- WRITTEN PROBLEM: Transcribe the data below verbatim, from the line with "so click(x=888, y=489)." to the line with "What do you see at coordinates (1162, 474)", including both of those lines.

- MATERIAL FOR THIS TASK:
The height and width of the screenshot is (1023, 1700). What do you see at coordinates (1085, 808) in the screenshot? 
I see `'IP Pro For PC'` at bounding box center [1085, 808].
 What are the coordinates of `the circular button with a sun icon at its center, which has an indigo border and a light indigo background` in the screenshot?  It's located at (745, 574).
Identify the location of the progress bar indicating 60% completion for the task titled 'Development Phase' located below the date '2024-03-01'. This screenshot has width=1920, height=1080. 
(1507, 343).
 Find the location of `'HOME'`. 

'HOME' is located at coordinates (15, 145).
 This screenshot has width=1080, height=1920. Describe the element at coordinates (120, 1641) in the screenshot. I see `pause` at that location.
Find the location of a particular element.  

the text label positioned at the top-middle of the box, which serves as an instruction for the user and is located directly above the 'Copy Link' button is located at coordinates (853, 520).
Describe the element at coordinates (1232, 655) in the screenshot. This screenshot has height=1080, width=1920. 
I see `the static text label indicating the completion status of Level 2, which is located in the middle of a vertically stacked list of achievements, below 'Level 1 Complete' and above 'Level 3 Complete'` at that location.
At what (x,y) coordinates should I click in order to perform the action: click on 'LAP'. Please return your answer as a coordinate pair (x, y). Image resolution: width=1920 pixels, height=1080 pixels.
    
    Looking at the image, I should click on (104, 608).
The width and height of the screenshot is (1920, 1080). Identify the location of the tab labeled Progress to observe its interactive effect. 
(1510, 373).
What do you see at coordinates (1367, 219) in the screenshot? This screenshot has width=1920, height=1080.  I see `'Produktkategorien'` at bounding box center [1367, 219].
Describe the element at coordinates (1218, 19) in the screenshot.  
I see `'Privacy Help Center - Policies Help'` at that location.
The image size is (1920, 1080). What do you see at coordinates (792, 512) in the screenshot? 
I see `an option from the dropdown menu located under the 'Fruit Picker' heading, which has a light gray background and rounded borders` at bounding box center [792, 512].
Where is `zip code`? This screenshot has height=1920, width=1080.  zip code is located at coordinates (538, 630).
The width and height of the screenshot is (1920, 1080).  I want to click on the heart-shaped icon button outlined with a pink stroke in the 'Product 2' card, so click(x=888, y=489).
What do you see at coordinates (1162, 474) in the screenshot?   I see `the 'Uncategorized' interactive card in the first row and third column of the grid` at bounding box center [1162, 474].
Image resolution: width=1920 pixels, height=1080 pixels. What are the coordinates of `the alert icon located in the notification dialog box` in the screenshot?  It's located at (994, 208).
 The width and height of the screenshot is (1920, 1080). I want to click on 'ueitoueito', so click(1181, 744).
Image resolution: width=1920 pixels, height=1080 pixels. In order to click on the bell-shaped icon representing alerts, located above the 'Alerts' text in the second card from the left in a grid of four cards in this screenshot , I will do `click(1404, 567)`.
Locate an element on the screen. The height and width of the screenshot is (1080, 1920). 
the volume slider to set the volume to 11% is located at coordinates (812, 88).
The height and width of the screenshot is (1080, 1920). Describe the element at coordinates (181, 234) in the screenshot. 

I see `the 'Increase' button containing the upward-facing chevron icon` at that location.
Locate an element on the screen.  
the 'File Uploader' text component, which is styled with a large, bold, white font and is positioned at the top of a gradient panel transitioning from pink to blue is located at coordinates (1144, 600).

- PROBLEM SOLUTION:
The width and height of the screenshot is (1920, 1080).  I want to click on the heart-shaped icon button outlined with a pink stroke in the 'Product 2' card, so click(x=888, y=489).
What do you see at coordinates (1162, 474) in the screenshot?   I see `the 'Uncategorized' interactive card in the first row and third column of the grid` at bounding box center [1162, 474].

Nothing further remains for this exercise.